Actually, this problem is considerably more complex than that. First of all, a calorie is the amount of heat required to raise the temperature of 1 gram of water at a starting temperature of 20˚C (At least that's the calorie we use in chemistry). So as the water gets warmer, the number of calories it takes to heat it changes. Next, you specify that you want your steam to be at 15 PSI. That means you nead to maintain an atmosphere at 15 PSI which means that the boiling point is higher than 100˚C. I don't know how much higher. Third, it is going to take a certain amount of energy to maintain that temperature while the steam is being released. That energy is going to depend on the rate at which the steam is being released. Of course the steam has to be released to prevent the pressure from getting higher than 15 PSI which will require a check valve.
We need a serious chemical engineer to solve this realistically. 
#3




You're refering to the latent heat of evaporation, te energy required to change the state from a liquid to a vapor. It doesn't change the temp. of the water/vapor. It's also present from a solid to a liquid.

#4




This is very simple. I have a steam table that will tell you how many BTUs are needed per lb of water for any Pressure. Naturally, one would have to interpolate between the increments of presure, and convert units (such as liters to pounds). I think it takes 220 BTUs/lb at 14.7 psi....don't have time to confirm...google on "steam tables". Will report back later, sorry!

#5




And since the pressure is specified to be 15 PSI, that figure changes (I didn't bother to confirm the 80 kcal/gram figure that was given). Without the rate of evaporation, you don't know the rate of energy required. If you have a known volume of liquid that needs to be evaporated at 15 PSI, the problem is simplified in that you can figure out the total energy required assuming you know all of the proper figures for the right boiling temperature and the right heat of vaporization.
ETA: Jinx may have something Last edited by Christopher; 11172007 at 06:00 PM.. 
#6




Here's what the steam table I use gives:
Pressure Temp Heat of liq Lat. heat Total Specific volume ft³/lb psi(a) psi(g) ºF BTU/lb BTU/lb BTU/lb Water Steam 29.7 15.0 250.34 218.33 945.6 1163.92 0.017004 13.88 So the total heat in the system would be 1163.9 BTU per pound.
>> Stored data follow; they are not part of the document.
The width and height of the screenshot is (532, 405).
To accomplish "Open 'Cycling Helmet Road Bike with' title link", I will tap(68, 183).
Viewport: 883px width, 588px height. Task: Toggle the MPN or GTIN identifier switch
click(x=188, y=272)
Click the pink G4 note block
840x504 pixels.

All you need is the starting temperature and your wife's sister is married to Robert. I copied and pasted this, and noticed on preview that the formatting makes it pretty complicated to read, but what the hell, I'm not charging for this. Edited to say: Jinx at 220 BTU/lb latent heat is pretty darn close to the actual 218.33 BTU/lb value, close enough for engineering, for sure. Last edited by Bill Door; 11172007 at 06:19 PM.. 
#7




BTW, the figure of 80 calories per gram is the heat required to change water from the solid state to a liquid one or the heat requires to melt ice at a constant temperature of 0°C. For the transition from liquid to gas, the number is 540 calories per gram. This relationship is what makes evaporation such an effective means of cooling. So good, that under the right conditions you can make ice just by evaporating enough of it away quickly enough.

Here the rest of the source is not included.